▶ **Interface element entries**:
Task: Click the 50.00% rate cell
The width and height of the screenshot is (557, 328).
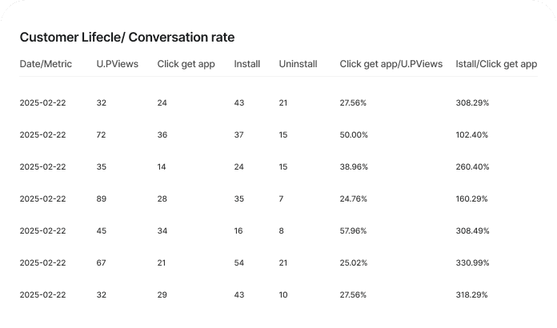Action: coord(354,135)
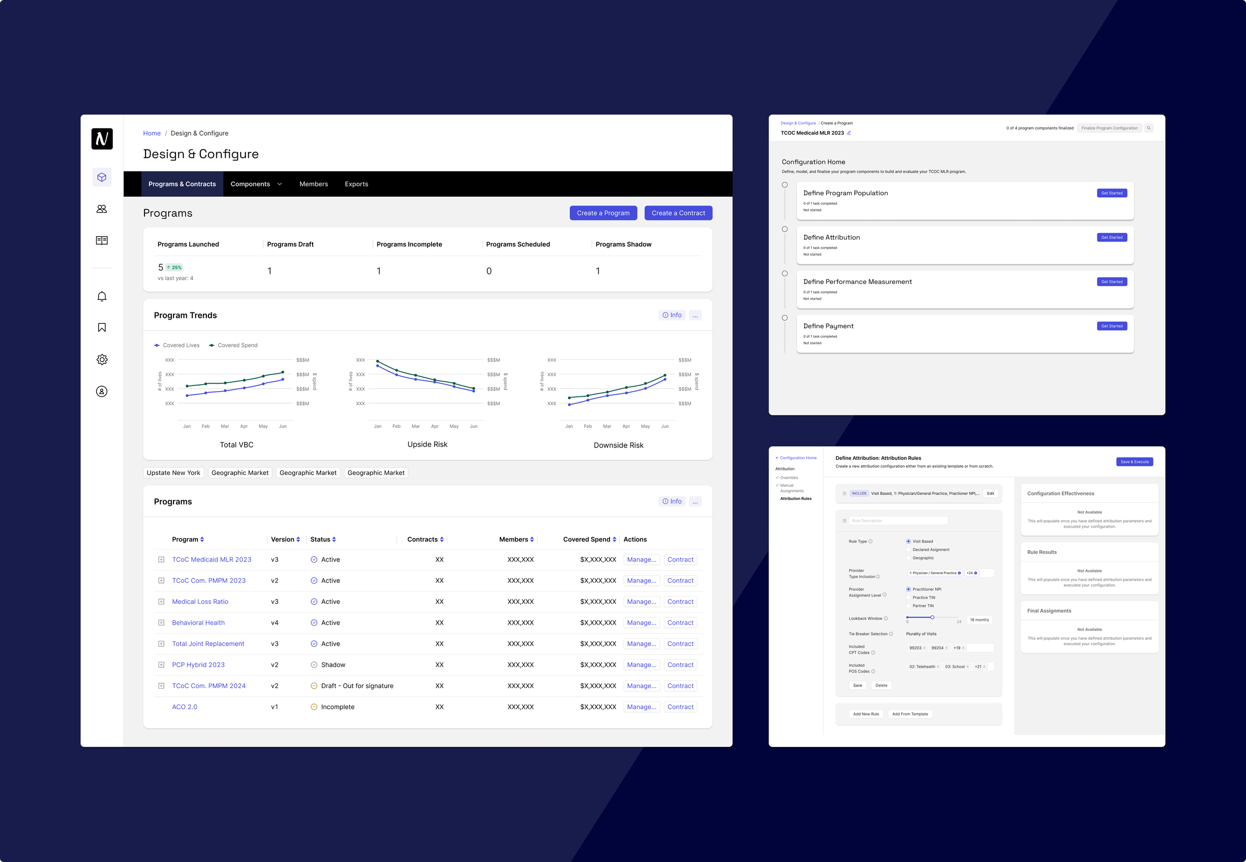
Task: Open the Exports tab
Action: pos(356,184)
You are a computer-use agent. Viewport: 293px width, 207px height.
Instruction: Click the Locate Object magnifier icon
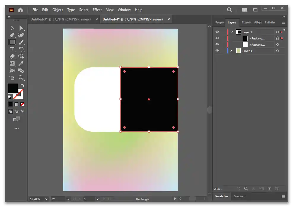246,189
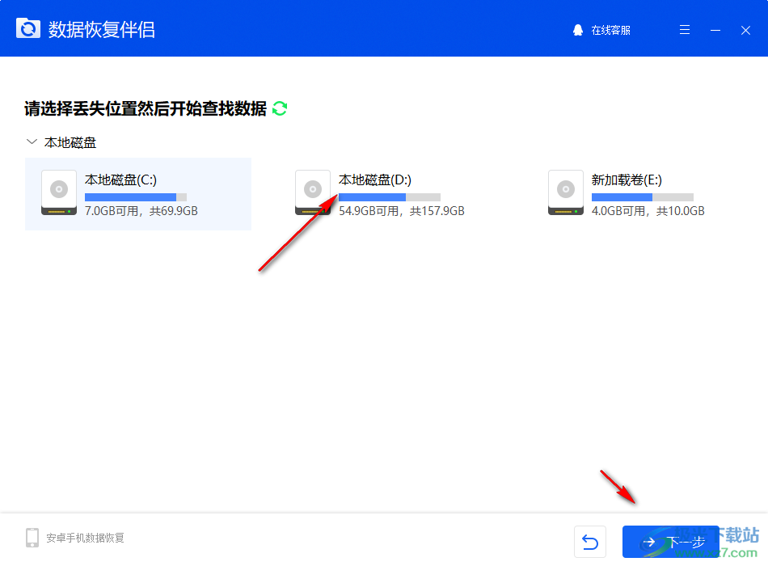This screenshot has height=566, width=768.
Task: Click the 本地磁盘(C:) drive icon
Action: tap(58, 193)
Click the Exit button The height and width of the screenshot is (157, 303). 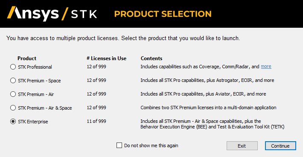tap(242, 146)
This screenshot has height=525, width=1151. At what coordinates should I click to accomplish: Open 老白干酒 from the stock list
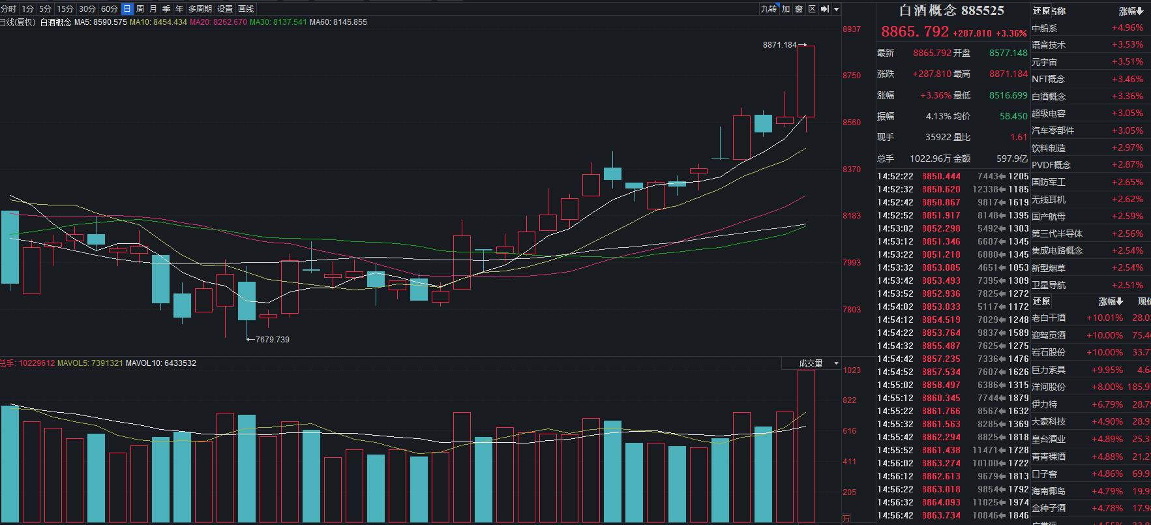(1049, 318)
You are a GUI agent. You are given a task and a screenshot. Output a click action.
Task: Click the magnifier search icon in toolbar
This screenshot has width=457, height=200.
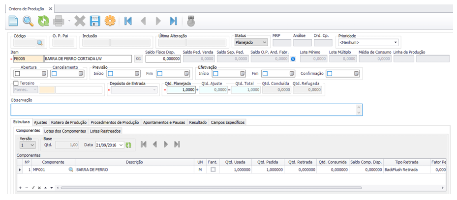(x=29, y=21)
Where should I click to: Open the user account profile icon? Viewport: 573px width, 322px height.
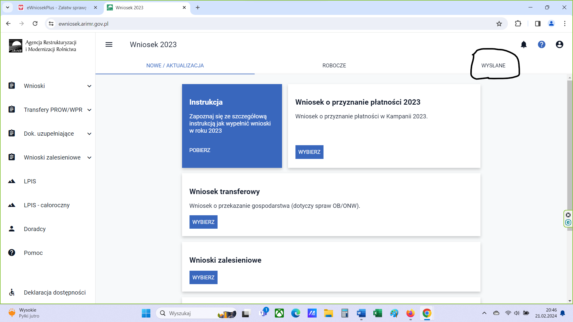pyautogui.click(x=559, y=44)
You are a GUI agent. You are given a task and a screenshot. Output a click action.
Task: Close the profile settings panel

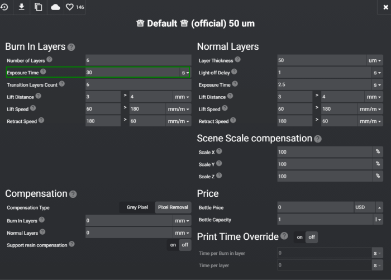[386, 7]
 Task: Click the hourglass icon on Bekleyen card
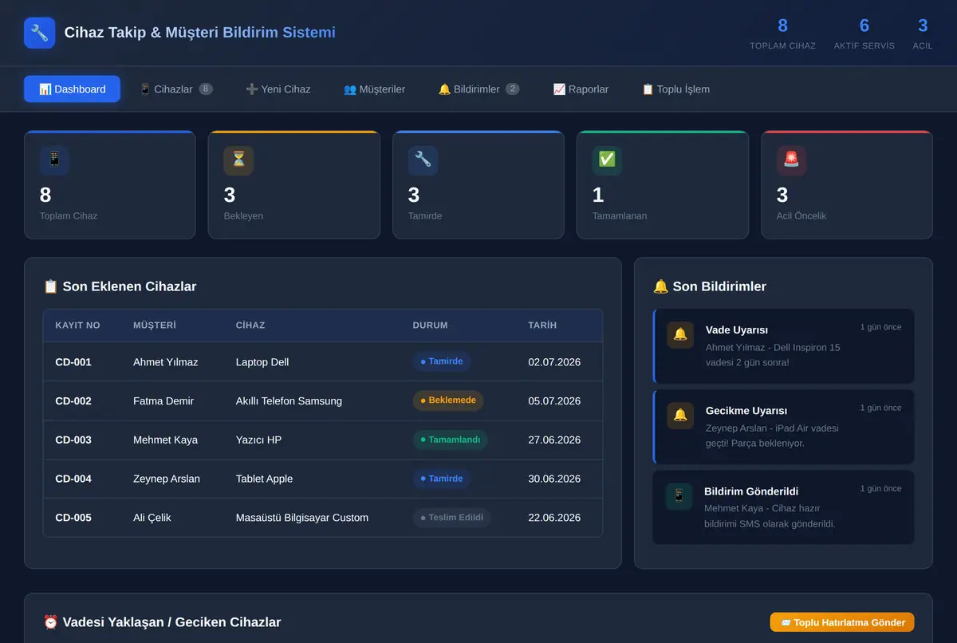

▶ **WRITTEN PROBLEM**: Rewrite everything from the line containing "Where should I" down to the end of the entries, putting "desktop agent" in place of "GUI agent" and leaving all else unchanged. Leave the pictures out of your answer.

▶ **ANSWER FOR THE TASK**:
Where should I click to: Open the user account profile icon? Viewport: 573px width, 322px height.
pyautogui.click(x=559, y=44)
You are a desktop agent. You are given a task and a screenshot. Output a click action.
Task: Close the profile settings panel

[386, 7]
 Task: Click the hourglass icon on Bekleyen card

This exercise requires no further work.